Assignment >> How many lines in the records below contain "Close"? Reply with the number only.

Pixel coordinate grounding data
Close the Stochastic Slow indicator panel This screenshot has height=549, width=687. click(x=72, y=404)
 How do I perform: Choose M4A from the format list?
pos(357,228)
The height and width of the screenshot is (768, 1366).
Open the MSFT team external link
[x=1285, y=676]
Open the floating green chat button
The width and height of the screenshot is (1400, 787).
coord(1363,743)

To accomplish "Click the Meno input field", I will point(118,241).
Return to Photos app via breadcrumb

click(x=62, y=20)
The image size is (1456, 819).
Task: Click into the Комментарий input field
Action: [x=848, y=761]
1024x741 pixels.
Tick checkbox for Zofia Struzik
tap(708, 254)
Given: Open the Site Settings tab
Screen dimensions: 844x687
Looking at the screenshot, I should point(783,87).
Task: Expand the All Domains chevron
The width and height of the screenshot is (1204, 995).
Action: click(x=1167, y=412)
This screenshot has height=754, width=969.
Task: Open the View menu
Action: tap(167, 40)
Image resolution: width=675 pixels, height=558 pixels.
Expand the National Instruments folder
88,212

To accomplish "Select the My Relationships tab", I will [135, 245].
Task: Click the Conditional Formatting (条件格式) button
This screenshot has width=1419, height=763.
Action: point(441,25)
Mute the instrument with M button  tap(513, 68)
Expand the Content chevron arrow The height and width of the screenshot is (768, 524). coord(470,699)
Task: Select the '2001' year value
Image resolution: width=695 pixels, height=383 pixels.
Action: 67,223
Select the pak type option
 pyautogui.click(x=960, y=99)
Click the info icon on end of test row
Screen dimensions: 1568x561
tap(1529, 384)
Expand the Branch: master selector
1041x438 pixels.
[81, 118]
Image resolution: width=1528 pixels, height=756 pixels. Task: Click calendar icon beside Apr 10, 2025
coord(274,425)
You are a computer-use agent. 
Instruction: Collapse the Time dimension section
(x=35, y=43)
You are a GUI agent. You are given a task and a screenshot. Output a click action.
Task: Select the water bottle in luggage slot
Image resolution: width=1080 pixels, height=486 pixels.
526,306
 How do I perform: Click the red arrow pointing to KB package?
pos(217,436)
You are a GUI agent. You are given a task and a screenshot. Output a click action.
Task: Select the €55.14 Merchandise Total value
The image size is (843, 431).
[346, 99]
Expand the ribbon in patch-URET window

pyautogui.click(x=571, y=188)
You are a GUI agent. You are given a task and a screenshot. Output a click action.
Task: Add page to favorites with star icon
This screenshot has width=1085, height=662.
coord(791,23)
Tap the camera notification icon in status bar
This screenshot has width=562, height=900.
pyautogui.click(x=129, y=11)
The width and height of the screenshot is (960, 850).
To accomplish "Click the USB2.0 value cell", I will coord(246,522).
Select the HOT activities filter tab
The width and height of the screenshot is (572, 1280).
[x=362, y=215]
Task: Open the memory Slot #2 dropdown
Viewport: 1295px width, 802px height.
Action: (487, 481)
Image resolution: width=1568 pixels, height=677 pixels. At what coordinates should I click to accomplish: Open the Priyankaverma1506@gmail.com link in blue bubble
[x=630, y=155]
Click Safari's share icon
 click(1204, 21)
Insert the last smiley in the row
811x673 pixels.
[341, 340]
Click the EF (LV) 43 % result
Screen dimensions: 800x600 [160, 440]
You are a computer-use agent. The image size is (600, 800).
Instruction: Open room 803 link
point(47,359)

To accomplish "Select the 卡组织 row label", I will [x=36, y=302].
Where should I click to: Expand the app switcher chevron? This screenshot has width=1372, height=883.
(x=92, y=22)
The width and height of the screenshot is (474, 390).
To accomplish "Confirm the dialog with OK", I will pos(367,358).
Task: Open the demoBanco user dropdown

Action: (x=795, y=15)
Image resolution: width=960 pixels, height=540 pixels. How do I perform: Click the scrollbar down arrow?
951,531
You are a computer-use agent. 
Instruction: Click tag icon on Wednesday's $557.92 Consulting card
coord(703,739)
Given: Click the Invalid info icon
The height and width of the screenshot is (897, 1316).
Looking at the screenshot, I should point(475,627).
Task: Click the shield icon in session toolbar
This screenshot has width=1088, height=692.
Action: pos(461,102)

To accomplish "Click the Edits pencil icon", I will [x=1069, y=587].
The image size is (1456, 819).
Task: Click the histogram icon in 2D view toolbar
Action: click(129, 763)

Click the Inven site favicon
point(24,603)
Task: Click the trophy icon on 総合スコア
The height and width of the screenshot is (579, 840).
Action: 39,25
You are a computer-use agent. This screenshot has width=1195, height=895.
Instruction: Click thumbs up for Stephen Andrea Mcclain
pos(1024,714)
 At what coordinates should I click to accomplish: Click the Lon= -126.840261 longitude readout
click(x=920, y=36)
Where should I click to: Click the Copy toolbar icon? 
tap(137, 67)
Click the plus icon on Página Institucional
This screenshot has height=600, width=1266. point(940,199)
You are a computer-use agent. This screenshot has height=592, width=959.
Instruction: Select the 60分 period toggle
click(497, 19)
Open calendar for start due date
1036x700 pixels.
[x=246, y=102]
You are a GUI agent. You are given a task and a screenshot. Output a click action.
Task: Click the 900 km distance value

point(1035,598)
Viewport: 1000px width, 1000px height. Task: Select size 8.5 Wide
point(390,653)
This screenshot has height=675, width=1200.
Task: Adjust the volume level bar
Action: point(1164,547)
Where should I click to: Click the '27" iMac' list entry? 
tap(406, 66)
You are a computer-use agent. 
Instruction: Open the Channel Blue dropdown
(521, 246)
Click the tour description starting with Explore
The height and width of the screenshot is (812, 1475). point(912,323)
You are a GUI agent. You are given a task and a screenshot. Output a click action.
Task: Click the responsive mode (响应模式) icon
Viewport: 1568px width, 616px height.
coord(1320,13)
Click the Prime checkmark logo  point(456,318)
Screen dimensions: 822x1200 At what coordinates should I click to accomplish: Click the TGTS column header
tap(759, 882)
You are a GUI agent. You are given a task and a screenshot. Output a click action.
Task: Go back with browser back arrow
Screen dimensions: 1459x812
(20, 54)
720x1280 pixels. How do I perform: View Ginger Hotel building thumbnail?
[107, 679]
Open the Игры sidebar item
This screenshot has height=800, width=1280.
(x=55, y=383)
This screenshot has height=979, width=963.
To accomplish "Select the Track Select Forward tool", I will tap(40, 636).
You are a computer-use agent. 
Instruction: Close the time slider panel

Solution to this problem >> 2